By Mary Anne Wise & Cheryl Conway-Daly
Photography by Joe Coca
Paperback | 160 Pages
Silver winner of the Independent Book Publishers Association Ben Franklin award.
At the heart of Rug Money is the work of artist Mary Anne Wise and her committed team at Multicolores, the nonprofit rug-hooking cooperative they formed in Guatemala. Their story is a guide for how to start a nonprofit business while working hand in hand with traditional artisans in developing nations. Through a moving narrative, the authors describe how they built a business framework from within the local culture and created successful teaching strategies that encouraged both artistic advancement as well as personal growth—all while establishing and maintaining their enterprise as a force in the global marketplace. Poignant individual profiles of several of the Maya artists and what participation in the project has meant to them bring the story from economics to heart. Joe Coca’s award-winning photography captures the spirit of the Maya women, their art, and their commitment to one another.
Mary Anne Wise is a nationally recognized weaver, rug hooker, design teacher, and curator. She currently serves as Vice President. She is also President and cofounder of Cultural Cloth, a socially responsible business that sells and promotes the work of women textile artisans from around the world.
Cheryl Conway-Daly spent nearly twenty years as an academic researcher at universities in Northern Ireland and England, focusing on economic development and gender and equality when she joined the rug-hooking project in 2013. She helped found Multicolores where she currently serves as Director of Development.
Joe Coca has maintained a studio in Fort Collins, Colorado, for the past 35 years, but his work has taken him to cities and rural areas of five continents. He has photographed people from all walks of life, handcrafted textiles, and other artisan goods. His photography has been featured in over fifty books, earning multiple awards.
PRAISE FOR RUG MONEY
This landmark publication is a remarkable testimonial to the power of art to transform lives. The most compelling and unique impact of this project is illuminated through the women’s personal narratives, which describe the changes in their self-perception as they became successful artists. The authors pay tribute to their courage, determination, and creativity on every page and offer sensitive insights throughout this inspiring account of how dedicated teachers and students worked side by side to help artists live better lives.

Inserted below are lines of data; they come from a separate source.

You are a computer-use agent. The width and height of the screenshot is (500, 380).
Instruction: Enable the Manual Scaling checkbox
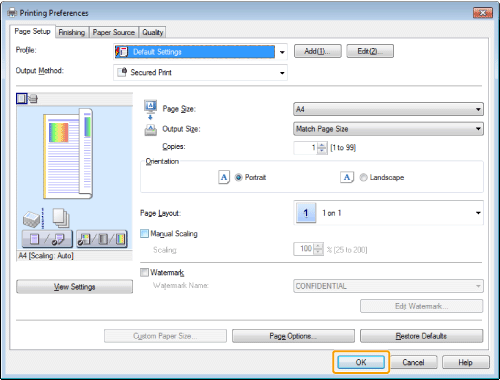(144, 234)
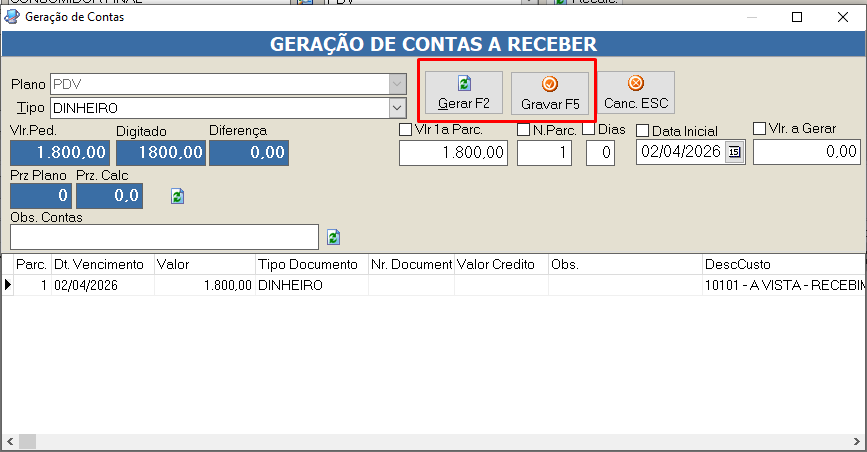The width and height of the screenshot is (867, 452).
Task: Tick the Data Inicial checkbox
Action: 642,130
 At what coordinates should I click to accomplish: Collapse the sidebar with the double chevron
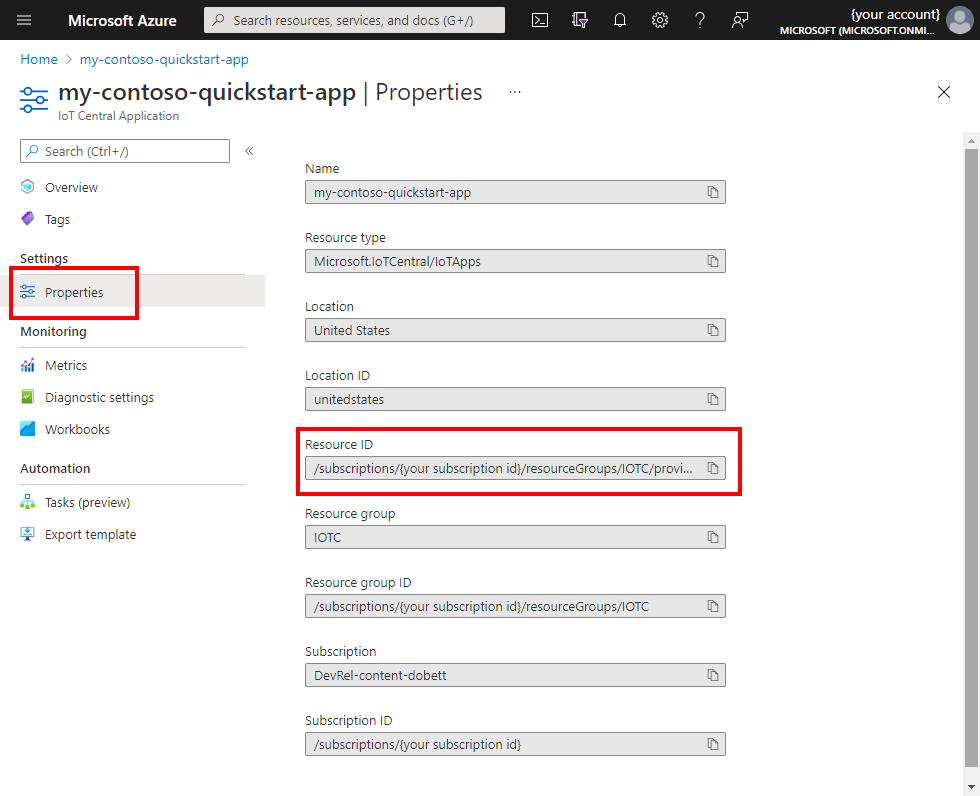coord(248,151)
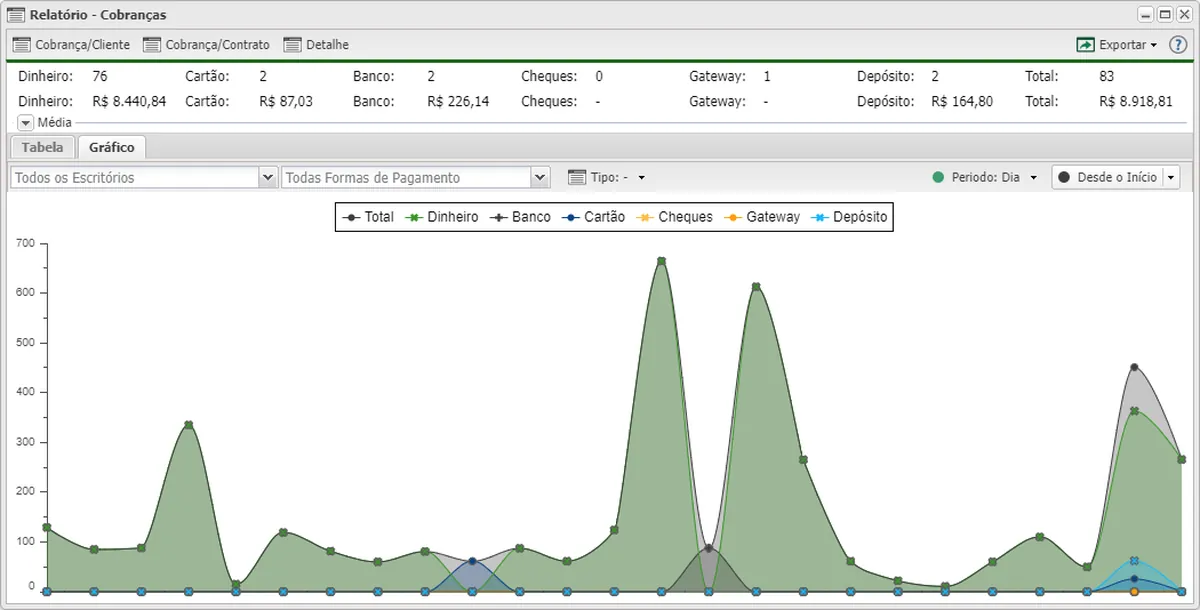Open the Desde o Início dropdown arrow

[1171, 177]
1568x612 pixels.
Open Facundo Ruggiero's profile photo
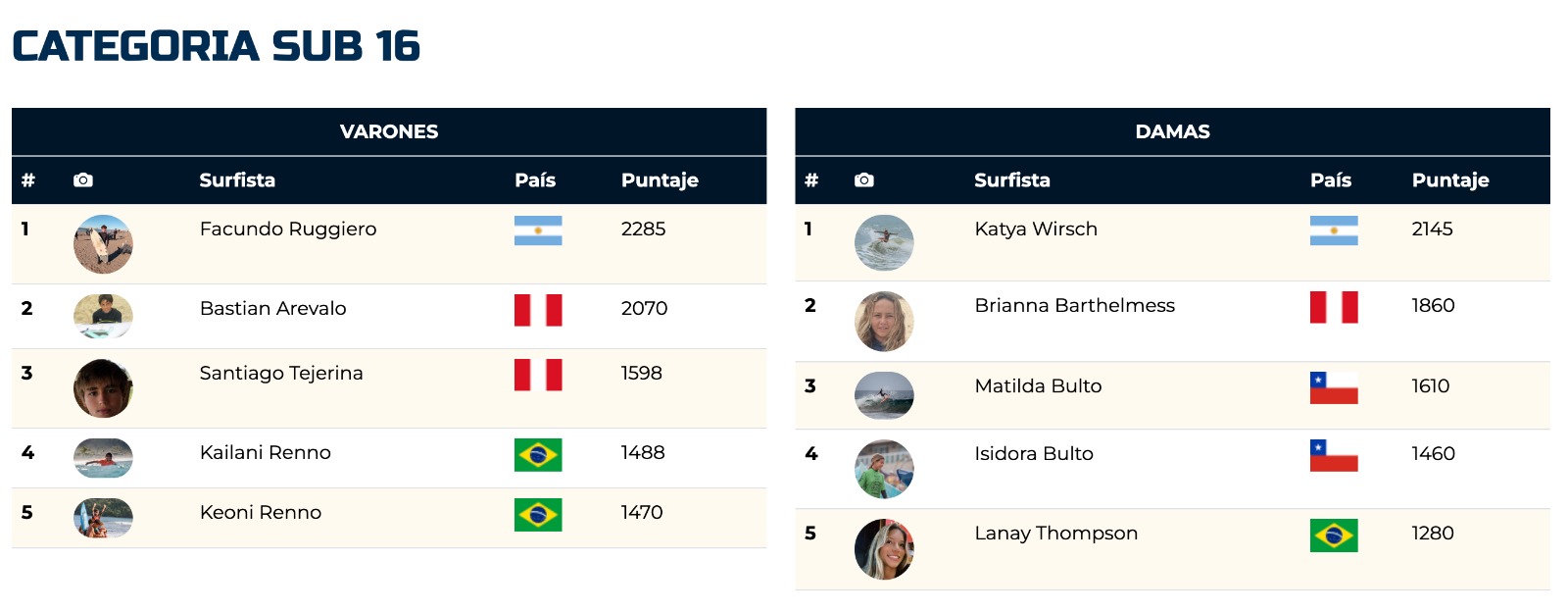point(103,244)
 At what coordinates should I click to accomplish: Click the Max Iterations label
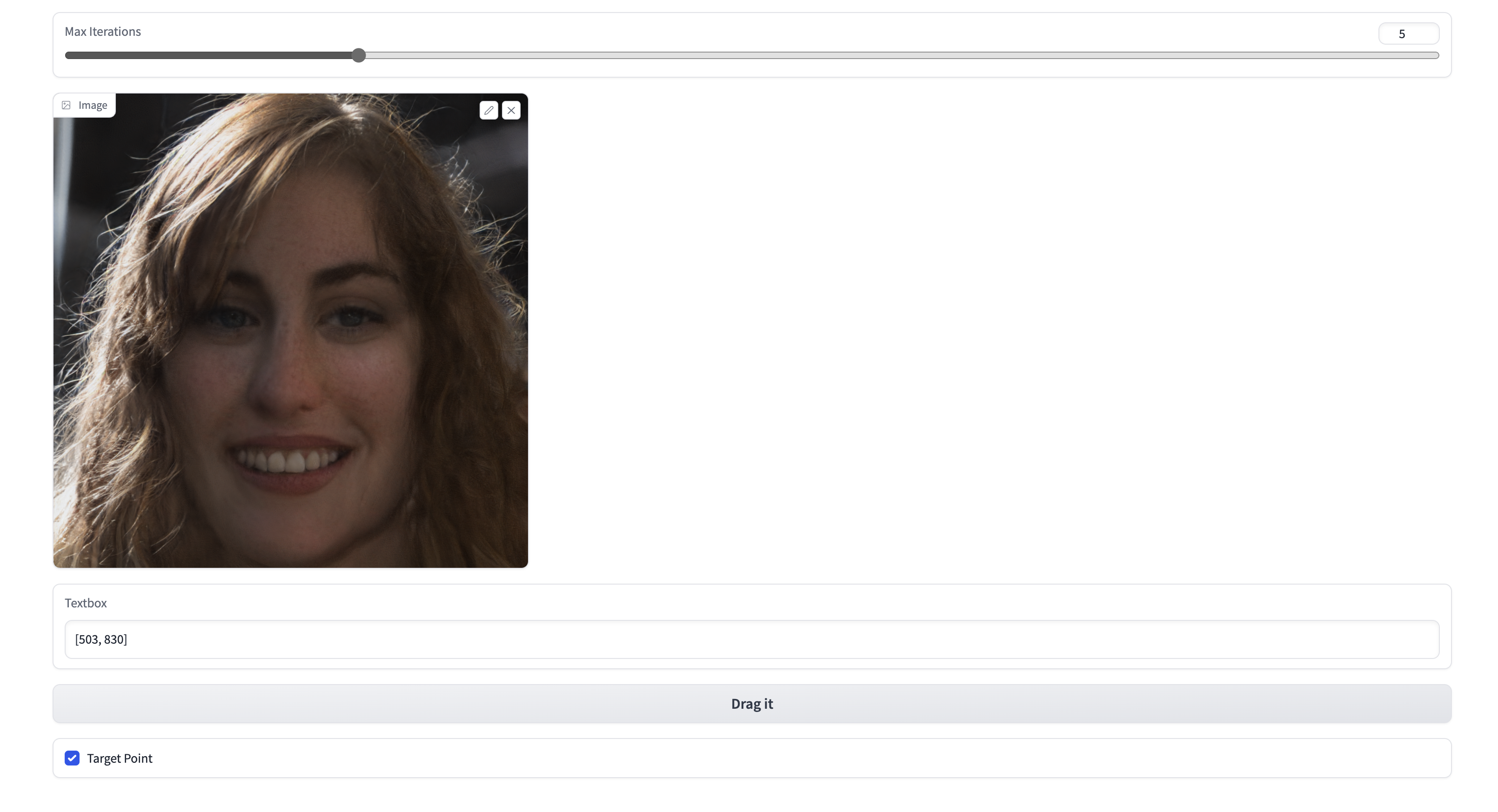[x=102, y=31]
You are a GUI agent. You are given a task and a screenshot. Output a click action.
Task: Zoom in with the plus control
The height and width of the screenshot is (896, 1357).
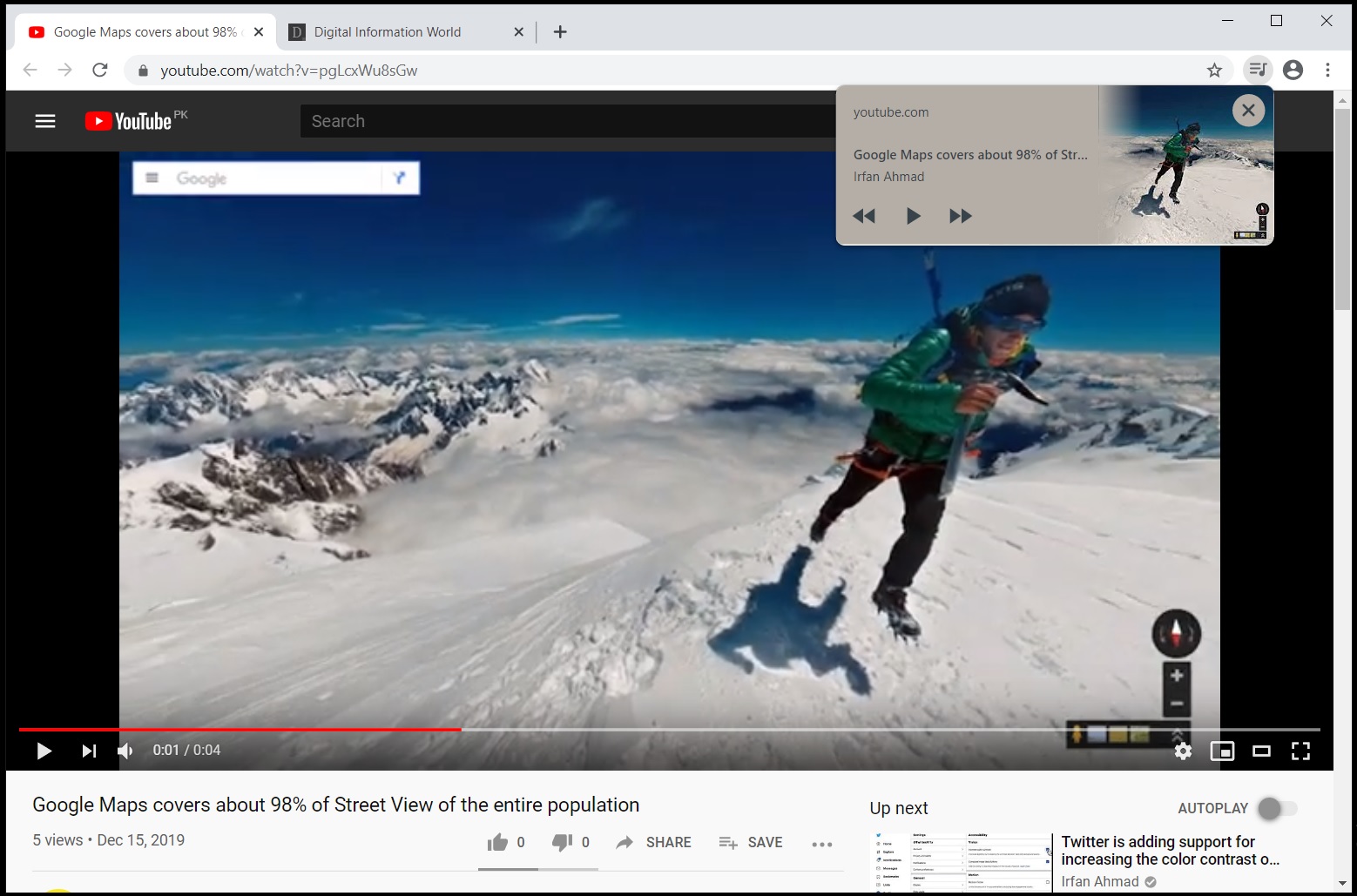(1176, 674)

Roxane Shaughnessy, Senior Curator, Textile Museum of Canada
Like a lovingly assembled “coat of many colors,” Rug Money tells many stories: the organizational history of a nonprofit group which faithfully hold the interests of its members close to the heart; the adventure of turning ancient cultural assets into vivid new art; the biographies of women whose discovery of their own artistry is incredibly inspiring; and throughout, a narrative of positive social change built for and by artisans, their families, and communities. You might start to read this book out of a passion for textiles in general, or rugs in specific, but you’ll finish it because it says so much about how to do some good in this world.
Keith Recker, founder Hand/Eye magazine; Creative Director, International Folk Art Market
Wise and Conway take us deep into the mountains of Guatemala for a vivid view of how the world’s most neglected areas can beat back poverty. Rug Money is a template, a literal “how to” for social and economic change. And the leading indicator is the education and employment of women. Giving women agency, as Rug Money shows, means great promise for impoverished communities across the globe.
Amy Kaslow, award-winning journalist and photographer covering at-risk communities, worldwide
Rug hooking changes lives and this book is a testament to that. For generations in Atlantic Canada and across the Eastern Seaboard, rug hooking has provided women with some financial independence, a creative outlet, and a sense of community. Seeing this spread to Maya women warms my heart. Their colourful rugs reflect their culture and experience and are beautiful works of art. Filled with stunning photographs, this book is about people being good to each other, growing and learning, and that is a beautiful thing.
Deanne Fitzpatrick, internationally acclaimed rug-hooking artist and author
Rug Money provides a stellar example of why entrepreneurial opportunities such as Multicolores, the inspirational Guatemalan social business rooted in hooked-rug making, can transform individual artisans, their families, and entire communities. A departure from common charity models, the Maya women leaders and their mentors demonstrate the power of social enterprise principles—honoring human dignity, increasing human capacity, and engaging the entrepreneurial human spirit—when tackling seemingly intractable social problems with scalable solutions. Read their story and be inspired. Multicolores makes their global IFAM family very proud!